This book is a synthesis of what we know after fifty years, not a misguided attempt to solve the insoluble. Too many cases are called “the murder of the century,” but other than the killing of Archduke Franz Ferdinand, which sparked the death of millions in the Great War, the slaying of John Kennedy may well qualify for the twentieth century’s slot. Few would question that it is one of the most tangled, tortuous, and intimidating political executions of all time.

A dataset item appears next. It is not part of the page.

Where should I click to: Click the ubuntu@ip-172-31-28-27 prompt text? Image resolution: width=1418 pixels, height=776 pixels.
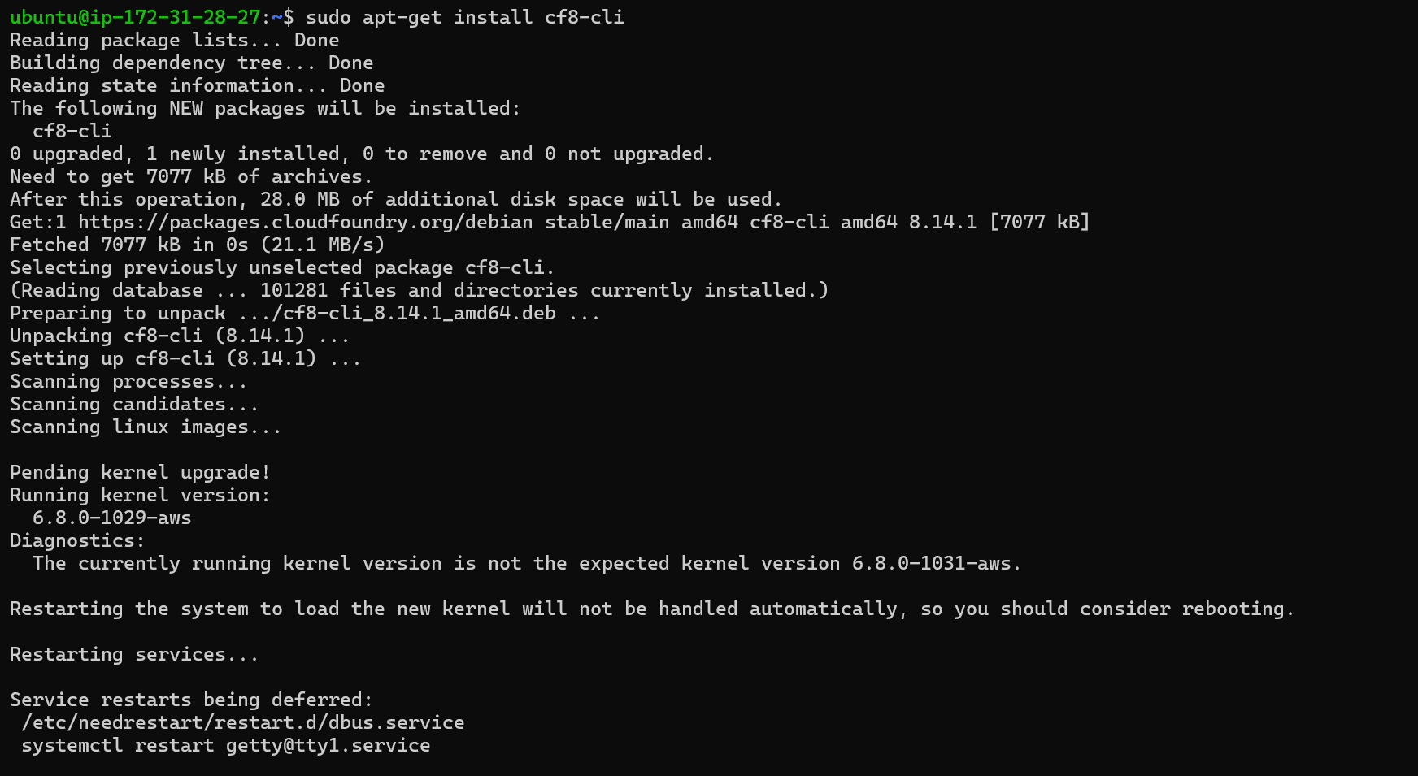(135, 17)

In these pages I have tried to do justice to the accumulated evidence, and I have attempted to weigh it fairly in evaluating the major theories about November 22 that have been proposed. This has been a difficult undertaking for two reasons. First, Americans did not get all the facts at the time when the assassination
might have been solved to most people’s satisfaction. Many powerful forces were determined to keep the public from learning the full story, and they handicapped the initial investigation lest it uncover the entire embarrassing truth. Everyone can now see that obscuring the government’s efforts to kill Fidel Castro (and perhaps other foreign dictators) was part of the motivation, but there was more. Whether these powerful figures simply wanted to avoid blame for having missed obvious signals about Oswald’s potential as an assassin, or were trying to obscure their outright culpability in a more direct sense, will be argued for years to come. Second, a comprehensive appraisal of November 22 is impossible because many government documents are
still
classified. The public has not been trusted with the entire record about the murder of the thirty-fifth president, when the forty-fourth is sitting in the White House. Many of these documents are finally scheduled to be released in 2017.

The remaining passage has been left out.